• [Assigned task]: Each entry needs to be reproduced exactly as it is.

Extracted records
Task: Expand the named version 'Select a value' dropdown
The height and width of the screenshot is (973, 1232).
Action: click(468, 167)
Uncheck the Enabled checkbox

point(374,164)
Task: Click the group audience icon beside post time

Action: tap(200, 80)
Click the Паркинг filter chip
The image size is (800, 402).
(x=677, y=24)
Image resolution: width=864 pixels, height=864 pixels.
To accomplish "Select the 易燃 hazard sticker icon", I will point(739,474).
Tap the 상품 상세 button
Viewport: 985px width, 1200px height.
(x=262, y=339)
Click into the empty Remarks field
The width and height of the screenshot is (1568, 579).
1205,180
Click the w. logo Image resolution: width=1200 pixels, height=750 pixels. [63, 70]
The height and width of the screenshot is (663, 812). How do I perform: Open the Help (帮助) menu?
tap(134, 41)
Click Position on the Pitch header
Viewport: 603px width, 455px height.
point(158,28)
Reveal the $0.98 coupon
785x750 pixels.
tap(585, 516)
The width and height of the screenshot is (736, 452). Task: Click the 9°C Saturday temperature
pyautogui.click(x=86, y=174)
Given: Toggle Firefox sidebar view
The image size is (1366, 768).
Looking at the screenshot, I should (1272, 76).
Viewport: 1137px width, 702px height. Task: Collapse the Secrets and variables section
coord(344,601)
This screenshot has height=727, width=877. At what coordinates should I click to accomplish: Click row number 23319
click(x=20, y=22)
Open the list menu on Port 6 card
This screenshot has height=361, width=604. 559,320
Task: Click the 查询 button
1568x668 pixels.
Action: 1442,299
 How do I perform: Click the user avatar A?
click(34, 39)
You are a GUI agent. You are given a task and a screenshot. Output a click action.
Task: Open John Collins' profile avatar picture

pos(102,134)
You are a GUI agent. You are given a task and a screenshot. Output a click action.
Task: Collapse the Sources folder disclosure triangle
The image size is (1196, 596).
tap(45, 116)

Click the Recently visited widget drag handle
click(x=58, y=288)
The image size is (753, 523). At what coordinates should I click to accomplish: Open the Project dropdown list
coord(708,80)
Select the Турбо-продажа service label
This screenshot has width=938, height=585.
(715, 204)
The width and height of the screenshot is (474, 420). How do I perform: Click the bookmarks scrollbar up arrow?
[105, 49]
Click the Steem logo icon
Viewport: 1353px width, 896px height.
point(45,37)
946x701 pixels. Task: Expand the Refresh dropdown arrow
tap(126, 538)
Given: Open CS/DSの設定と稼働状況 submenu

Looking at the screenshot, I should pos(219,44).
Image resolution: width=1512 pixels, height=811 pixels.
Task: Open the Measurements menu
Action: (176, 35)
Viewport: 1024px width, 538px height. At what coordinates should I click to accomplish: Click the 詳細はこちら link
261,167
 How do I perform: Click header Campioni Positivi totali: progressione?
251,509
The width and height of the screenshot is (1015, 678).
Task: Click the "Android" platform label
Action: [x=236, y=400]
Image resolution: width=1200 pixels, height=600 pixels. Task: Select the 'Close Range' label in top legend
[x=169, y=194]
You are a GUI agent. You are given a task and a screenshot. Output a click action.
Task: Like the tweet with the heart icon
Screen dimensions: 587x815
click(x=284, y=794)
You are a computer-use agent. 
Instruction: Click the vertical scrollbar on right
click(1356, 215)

• [Worked solution]:
Task: Expand the named version 'Select a value' dropdown
The height and width of the screenshot is (973, 1232).
Action: click(468, 167)
Uncheck the Enabled checkbox

point(374,164)
Task: Click the group audience icon beside post time

Action: tap(200, 80)
Click the Паркинг filter chip
The image size is (800, 402).
(x=677, y=24)
Image resolution: width=864 pixels, height=864 pixels.
To accomplish "Select the 易燃 hazard sticker icon", I will point(739,474).
Tap the 상품 상세 button
Viewport: 985px width, 1200px height.
(x=262, y=339)
Click into the empty Remarks field
The width and height of the screenshot is (1568, 579).
1205,180
Click the w. logo Image resolution: width=1200 pixels, height=750 pixels. [63, 70]
The height and width of the screenshot is (663, 812). How do I perform: Open the Help (帮助) menu?
tap(134, 41)
Click Position on the Pitch header
Viewport: 603px width, 455px height.
point(158,28)
Reveal the $0.98 coupon
785x750 pixels.
tap(585, 516)
The width and height of the screenshot is (736, 452). Task: Click the 9°C Saturday temperature
pyautogui.click(x=86, y=174)
Given: Toggle Firefox sidebar view
The image size is (1366, 768).
Looking at the screenshot, I should (1272, 76).
Viewport: 1137px width, 702px height. Task: Collapse the Secrets and variables section
coord(344,601)
This screenshot has height=727, width=877. At what coordinates should I click to accomplish: Click row number 23319
click(x=20, y=22)
Open the list menu on Port 6 card
This screenshot has height=361, width=604. 559,320
Task: Click the 查询 button
1568x668 pixels.
Action: 1442,299
 How do I perform: Click the user avatar A?
click(34, 39)
You are a GUI agent. You are given a task and a screenshot. Output a click action.
Task: Open John Collins' profile avatar picture

pos(102,134)
You are a GUI agent. You are given a task and a screenshot. Output a click action.
Task: Collapse the Sources folder disclosure triangle
The image size is (1196, 596).
tap(45, 116)

Click the Recently visited widget drag handle
click(x=58, y=288)
The image size is (753, 523). At what coordinates should I click to accomplish: Open the Project dropdown list
coord(708,80)
Select the Турбо-продажа service label
This screenshot has width=938, height=585.
(715, 204)
The width and height of the screenshot is (474, 420). How do I perform: Click the bookmarks scrollbar up arrow?
[105, 49]
Click the Steem logo icon
Viewport: 1353px width, 896px height.
point(45,37)
946x701 pixels. Task: Expand the Refresh dropdown arrow
tap(126, 538)
Given: Open CS/DSの設定と稼働状況 submenu

Looking at the screenshot, I should pos(219,44).
Image resolution: width=1512 pixels, height=811 pixels.
Task: Open the Measurements menu
Action: (176, 35)
Viewport: 1024px width, 538px height. At what coordinates should I click to accomplish: Click the 詳細はこちら link
261,167
 How do I perform: Click header Campioni Positivi totali: progressione?
251,509
The width and height of the screenshot is (1015, 678).
Task: Click the "Android" platform label
Action: [x=236, y=400]
Image resolution: width=1200 pixels, height=600 pixels. Task: Select the 'Close Range' label in top legend
[x=169, y=194]
You are a GUI agent. You are given a task and a screenshot. Output a click action.
Task: Like the tweet with the heart icon
Screen dimensions: 587x815
click(x=284, y=794)
You are a computer-use agent. 
Instruction: Click the vertical scrollbar on right
click(1356, 215)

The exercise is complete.